What “Beat Depression and Anxiety by Changing Your Brain” is about
One can easily be surprised when reading “Beat Depression and Anxiety by Changing Your Brain” by how the author manages to convey her message. Using the familiar terms and language everyone is accustomed with, she successfully tackles the subjects of neuroplasticity or neurochemistry, making it possible for those who have no background or previous knowledge in these areas to understand what she means. In just one hour of reading, you might find out more about yourself than you’ll ever be able to in countless therapy sessions, as Debbie accomplishes a perspective in her book that is truly unique. Whilst still maintaining the underlying personal tone of her life experiences and struggles, the author speaks about how the mind emerges from the brain in an accessible manner and points to some essential features that we share as human beings, as well as aspects in which we differ or in which we are never identical.
As the reader progresses through the book, other terms are introduced using facts and studies to back the author’s claims. From discussing the role of the most important neurotransmitters to describing the state of depression, which the reader will find out is more of an umbrella term, “Beat Depression and Anxiety by Changing your Brain” helps you do exactly what the title means. By the end of the volume, you will also find out interesting facts about unconventional depression treatments, mindfulness or meditation, how to do brain training or minimize the stress that you feel even in delicate or tight situations.

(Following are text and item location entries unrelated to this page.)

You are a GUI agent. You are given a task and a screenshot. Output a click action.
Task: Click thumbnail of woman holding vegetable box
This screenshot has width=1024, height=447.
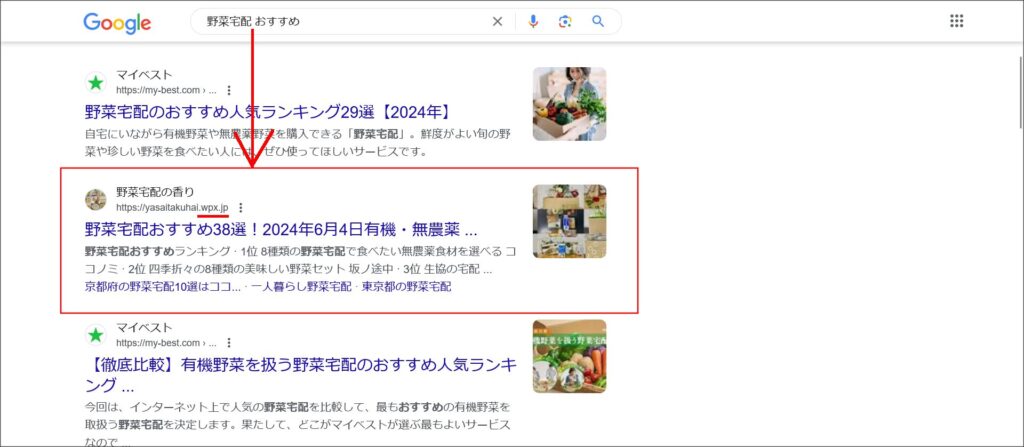(x=569, y=104)
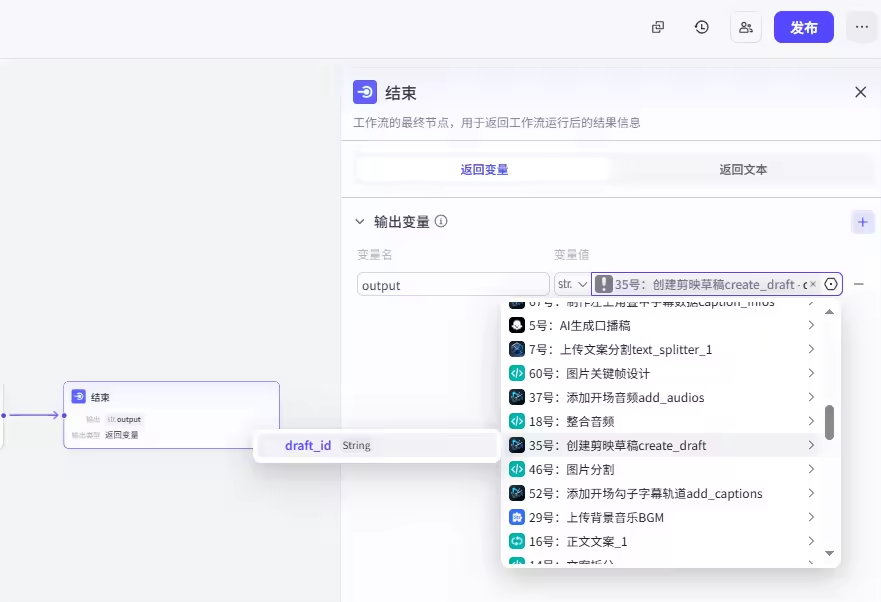Add a new output variable with the plus icon

[x=862, y=221]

In addition, the author dedicates a special chapter to those who are currently going through rough times in their lives, wherein pain and suffering is more closely examined for what they really are without any touch of condescendence. Quite handily, the last chapter is a crash-course of tips that you can use to make your brain happier.
Why “Beat Depression and Anxiety by Changing Your Brain” is worth your time
“Beat Depression and Anxiety by Changing Your Brain” can also be understood as a guide to realizing the power each of us has upon her or his own life, as changing one’s attitude by employing several handy, yet effective techniques described by the author can work wonders. Starting at the basic, biological level and working her way through the configuration of the mind, Debbie accurately indicates how our mentality is responsible for the majority of the things that happen both around and within us.
Most people go on with their existence relying on the perceptual configuration they inadvertently form as a result of education, society’s influence and their own feelings, but this may not necessarily be something they enjoy. Instead of dealing with the symptoms in the manner of traditional medicine, Debbie proposes that we dig deeper, maybe even find the place where it all starts. The best example she gives is with depression – most of the times, not even specialists can tell whether they are dealing with a symptom or a cause. Instead of giving into pharmaceuticals, we could try alternative methods to change the way we perceive the world around us, thereby transforming negative emotions, feelings and experiences into possibilities to succeed at something.
Step by step, with the help of this book you can achieve the same resolve the author had after her last suicide attempt – if “I have to live, I’m NOT living like this!” In spite of what you might think, Debbie proposes a method that is not rocket science and that ensures results. If you’re struggling with depression and anxiety, or if you simply want to learn how your brain works and what you can do to improve it, “Beat Depression and Anxiety by Changing Your Brain” is one of the most useful resources available.